Question

How can I balance this Chemistry equation? `Cu+HNO_3 -> Cu(NO_3)_2 + NO_2+ H_2O`

Answer 1

`Cu+4HNO_3->Cu(NO_3)_2+2NO_2+2H_2O`

Explanation:

We have the unbalanced chemical reaction:

`Cu+HNO_3->Cu(NO_3)_2+NO_2+H_2O`

Let's expand out `(NO_3)_2` using the distributive property from algebra, so it'll be easier to work with.

`Cu+HNO_3->CuN_2O_6+NO_2+H_2O`

I see that there are two hydrogen atoms on the right side, while only one on the left side, so let's multiply hydrogen by two.

`Cu+2HNO_3->CuN_2O_6+NO_2+2H_2O`

This is the tricky part here, which you might not be able to get. By inspection, I see that if I multiply `NO_2` by `2`, I will have a total of `4` nitrogen atoms on the right side, and if I also multiply the `HNO_3` by `2`, I will also have `4` nitrogens on the left side.

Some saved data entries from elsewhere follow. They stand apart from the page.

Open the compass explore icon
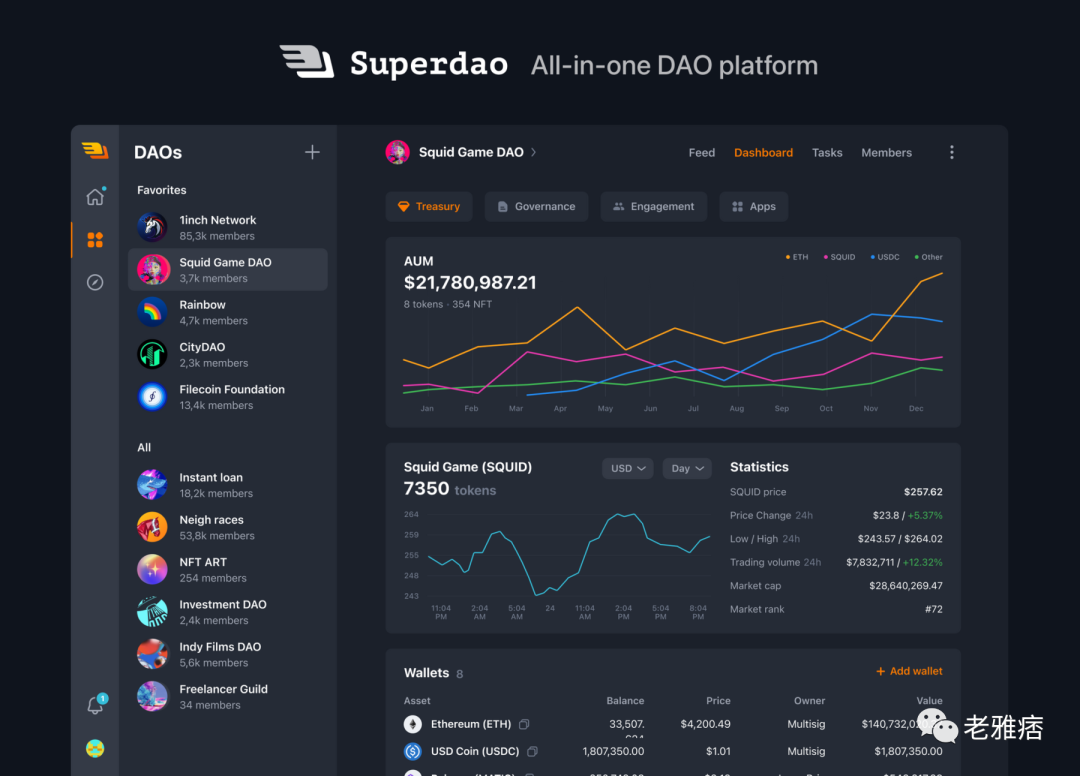The width and height of the screenshot is (1080, 776). coord(95,283)
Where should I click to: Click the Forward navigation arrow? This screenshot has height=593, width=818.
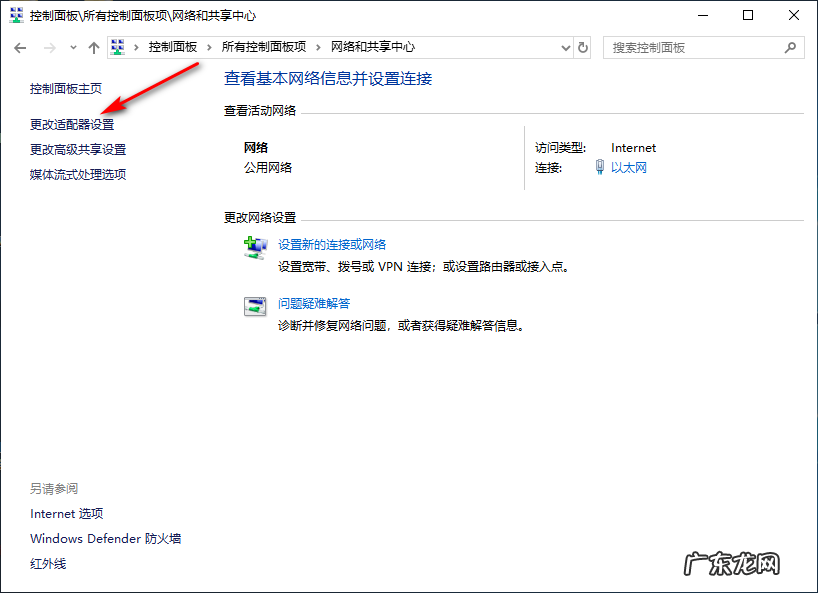coord(48,46)
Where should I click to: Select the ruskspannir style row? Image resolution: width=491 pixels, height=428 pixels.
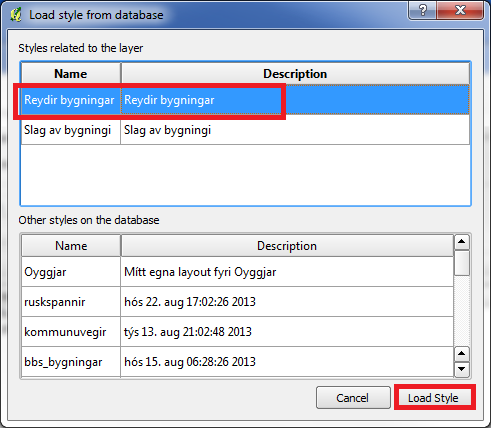(237, 302)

Note that this method takes some practice, before you can get used to it.

`=>Cu+4HNO_3->CuN_2O_6+2NO_2+2H_2O`

Now, I see that I have `4*3=12` oxygens on the left, and `6+2*2+2*1=12` oxygens on the right, so they are balanced. There are `4` hydrogens on the left, and `2*2=4` hydrogens on the right. There are `4` nitrogens on the left, and `2+2*1=4` on the right. Copper is still the same on both sides, just like in the unbalanced equation.

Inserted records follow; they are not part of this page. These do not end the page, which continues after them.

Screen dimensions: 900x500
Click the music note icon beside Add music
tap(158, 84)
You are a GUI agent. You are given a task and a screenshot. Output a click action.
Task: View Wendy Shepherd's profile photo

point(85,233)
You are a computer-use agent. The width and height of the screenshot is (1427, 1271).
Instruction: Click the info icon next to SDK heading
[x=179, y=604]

Finally, we can put back `N_2O_6` into `(NO_3)_2`, like the ion it is, and our final equation is:

`color(blue)(barul(|Cu+4HNO_3->Cu(NO_3)_2+2NO_2+2H_2O|)`

Answer 2

It's a tough one. I've worked through my thinking process below. In the end, I got stuck. I hope another answerer can see the way from here.

Explanation:

Initially there is one `Cu` on the left and one on the right, but there is one `H` on the left and two on the right, and similarly one `NO_3` on the left and two on the right.

`Cu+HNO_3 -> Cu(NO_3)_2 + NO_2+ H_2O`

It might be better to look at `N` and `O` separately rather than at `NO_3`, because without doing so we have ignored the `NO_2`.

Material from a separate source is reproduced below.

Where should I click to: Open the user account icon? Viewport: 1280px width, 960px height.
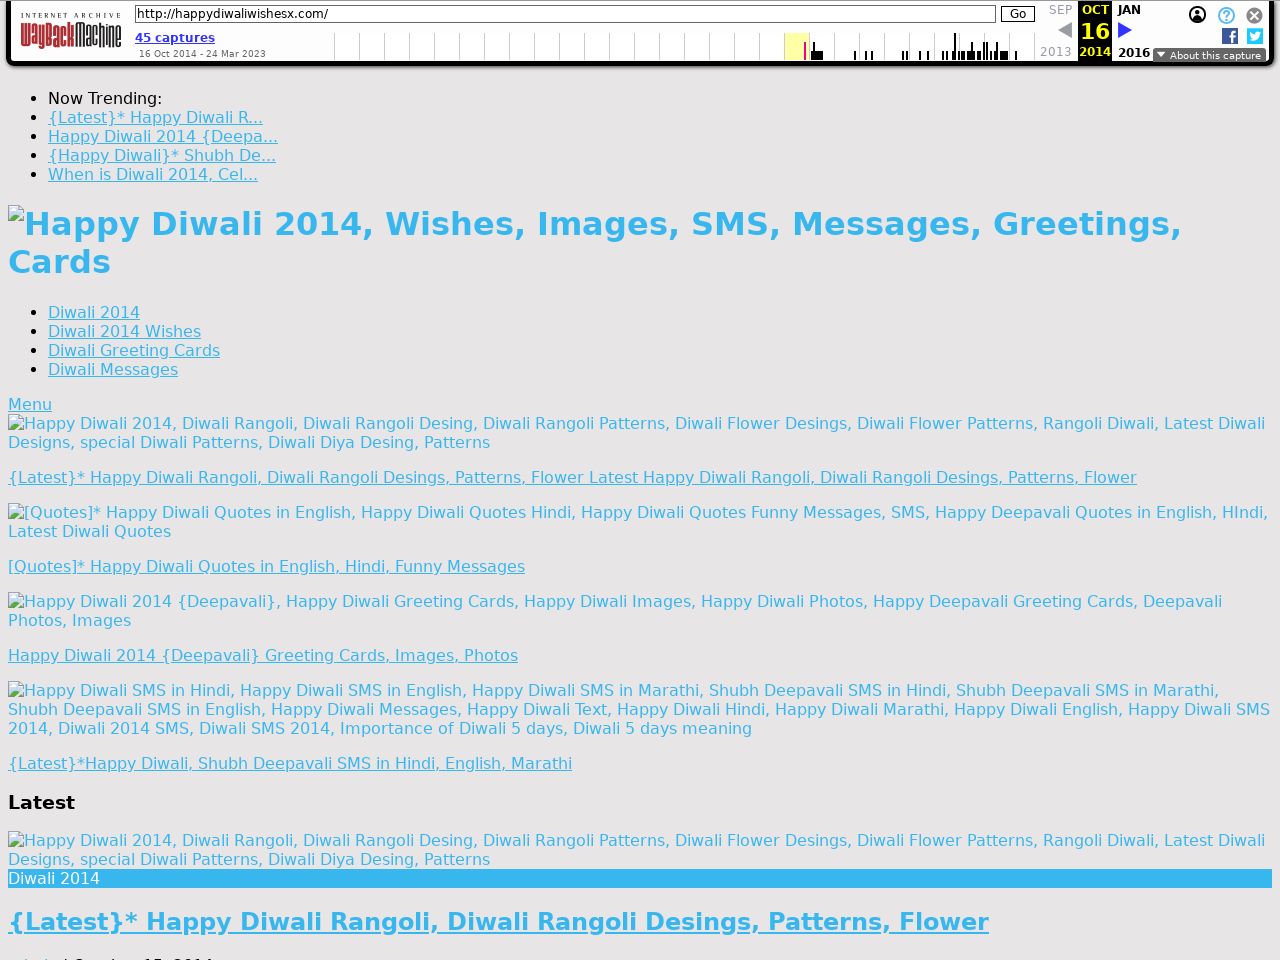1197,15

Initially there is one `N` on the left and three on the right, and three `O` on the left and nine on the right.

Let's try taking three `HNO_3`:

`Cu+3` `HNO_3 -> Cu(NO_3)_2 + NO_2+ 3/2` `H_2O`

I believe this is balanced:

`Cu:` `1` left, `1` right
`H:` `3` left, `3`(as `3/2xx2`) right
`N:` `3` left, `3` right
`O:` `9` left, `9 1/2` right

Dang! So close!

We could multiply through by `2` if the fractions are uncomfortable (they shouldn't be, since the equation represents moles and half a mole is a thing), but it doesn't solve this issue.

Let's just do that anyway, see if it helps us think:

`2` `Cu+6` `HNO_3 -> 2` `Cu(NO_3)_2 + 2` `NO_2+ 3` `H_2O`

`Cu:` `2` left, `2` right
`H:` `6` left, `6` right
`N:` `6` left, `6` right
`O:` `18` left, `19` right

Still got that same problem.

I have to admit to being stuck at this point. I'll ask other answerers to check and see whether they can clarify.